▶ _Work required_
Locate, in the data below, the line that contains "Instruction: Click the Ask Zia logo icon" and the line that contains "The width and height of the screenshot is (576, 300)."; reproduce exactly those two lines and every line between them, nothing more.

▶ _Extracted data entries_
# # #

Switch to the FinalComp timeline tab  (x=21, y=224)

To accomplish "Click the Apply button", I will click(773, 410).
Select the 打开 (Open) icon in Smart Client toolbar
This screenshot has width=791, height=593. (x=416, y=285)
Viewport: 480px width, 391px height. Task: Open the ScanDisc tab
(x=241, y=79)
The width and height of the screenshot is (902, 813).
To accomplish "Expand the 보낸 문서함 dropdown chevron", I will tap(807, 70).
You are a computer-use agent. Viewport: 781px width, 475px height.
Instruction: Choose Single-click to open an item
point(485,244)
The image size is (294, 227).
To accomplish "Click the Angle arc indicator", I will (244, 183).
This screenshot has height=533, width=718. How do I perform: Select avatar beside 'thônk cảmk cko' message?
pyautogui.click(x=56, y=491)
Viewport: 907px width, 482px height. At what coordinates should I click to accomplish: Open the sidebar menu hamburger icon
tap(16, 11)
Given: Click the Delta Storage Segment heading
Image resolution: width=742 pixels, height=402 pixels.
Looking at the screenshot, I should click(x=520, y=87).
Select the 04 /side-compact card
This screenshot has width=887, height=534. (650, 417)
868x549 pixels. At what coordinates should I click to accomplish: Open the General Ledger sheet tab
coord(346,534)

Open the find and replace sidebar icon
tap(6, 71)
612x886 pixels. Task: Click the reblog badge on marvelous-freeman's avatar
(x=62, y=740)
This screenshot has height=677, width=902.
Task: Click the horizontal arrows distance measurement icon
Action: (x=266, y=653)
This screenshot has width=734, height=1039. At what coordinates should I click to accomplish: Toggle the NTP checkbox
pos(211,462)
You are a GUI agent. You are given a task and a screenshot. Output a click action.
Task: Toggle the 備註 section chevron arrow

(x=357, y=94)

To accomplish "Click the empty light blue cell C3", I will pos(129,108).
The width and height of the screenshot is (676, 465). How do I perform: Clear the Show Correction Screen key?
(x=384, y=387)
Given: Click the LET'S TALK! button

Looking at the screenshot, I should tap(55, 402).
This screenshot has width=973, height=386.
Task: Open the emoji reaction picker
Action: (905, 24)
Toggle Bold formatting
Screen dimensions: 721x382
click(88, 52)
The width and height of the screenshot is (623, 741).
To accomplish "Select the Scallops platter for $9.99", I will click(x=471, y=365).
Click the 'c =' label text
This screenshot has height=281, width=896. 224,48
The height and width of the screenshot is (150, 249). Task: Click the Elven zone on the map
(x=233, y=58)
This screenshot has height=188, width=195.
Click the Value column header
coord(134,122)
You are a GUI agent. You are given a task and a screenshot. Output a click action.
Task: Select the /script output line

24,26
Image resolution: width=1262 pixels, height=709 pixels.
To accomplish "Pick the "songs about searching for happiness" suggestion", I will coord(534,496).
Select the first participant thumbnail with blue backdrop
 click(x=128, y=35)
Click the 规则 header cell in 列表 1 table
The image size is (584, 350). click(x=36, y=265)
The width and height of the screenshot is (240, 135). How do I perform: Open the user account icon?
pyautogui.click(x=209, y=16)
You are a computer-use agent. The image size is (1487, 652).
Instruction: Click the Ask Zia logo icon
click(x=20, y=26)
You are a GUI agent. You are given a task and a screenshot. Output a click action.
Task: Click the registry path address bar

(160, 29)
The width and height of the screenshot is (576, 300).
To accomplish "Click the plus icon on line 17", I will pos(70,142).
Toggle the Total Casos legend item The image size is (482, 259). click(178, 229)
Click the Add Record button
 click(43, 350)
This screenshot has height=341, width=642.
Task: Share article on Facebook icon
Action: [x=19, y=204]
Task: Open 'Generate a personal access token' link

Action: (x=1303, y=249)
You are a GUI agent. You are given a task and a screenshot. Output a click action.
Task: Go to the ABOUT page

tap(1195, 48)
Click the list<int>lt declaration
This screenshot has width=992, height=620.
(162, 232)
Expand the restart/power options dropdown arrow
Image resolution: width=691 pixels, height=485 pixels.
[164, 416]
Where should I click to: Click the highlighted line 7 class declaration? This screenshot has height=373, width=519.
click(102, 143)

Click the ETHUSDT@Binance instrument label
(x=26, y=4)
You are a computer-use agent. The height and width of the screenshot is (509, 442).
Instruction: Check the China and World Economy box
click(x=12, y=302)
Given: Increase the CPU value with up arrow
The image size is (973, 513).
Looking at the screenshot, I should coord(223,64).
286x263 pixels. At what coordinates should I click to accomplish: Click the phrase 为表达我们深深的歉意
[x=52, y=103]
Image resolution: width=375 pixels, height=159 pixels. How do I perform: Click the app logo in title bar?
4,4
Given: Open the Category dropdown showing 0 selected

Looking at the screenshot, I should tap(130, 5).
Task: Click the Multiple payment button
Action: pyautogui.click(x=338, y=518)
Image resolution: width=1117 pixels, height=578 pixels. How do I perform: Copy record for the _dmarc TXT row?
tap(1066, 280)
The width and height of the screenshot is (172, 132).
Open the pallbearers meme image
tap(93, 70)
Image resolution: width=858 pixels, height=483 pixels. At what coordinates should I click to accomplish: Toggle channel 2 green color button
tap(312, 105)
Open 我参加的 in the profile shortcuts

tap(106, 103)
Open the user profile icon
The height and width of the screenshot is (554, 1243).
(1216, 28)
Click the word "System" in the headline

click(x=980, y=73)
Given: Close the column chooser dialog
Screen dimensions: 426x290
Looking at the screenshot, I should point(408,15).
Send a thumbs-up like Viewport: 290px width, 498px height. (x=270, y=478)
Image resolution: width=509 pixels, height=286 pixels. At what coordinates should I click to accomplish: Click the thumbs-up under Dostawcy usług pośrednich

# # #

▶ _Output below_
Instruction: Click the Ask Zia logo icon
click(x=20, y=26)
You are a GUI agent. You are given a task and a screenshot. Output a click action.
Task: Click the registry path address bar

(160, 29)
The width and height of the screenshot is (576, 300).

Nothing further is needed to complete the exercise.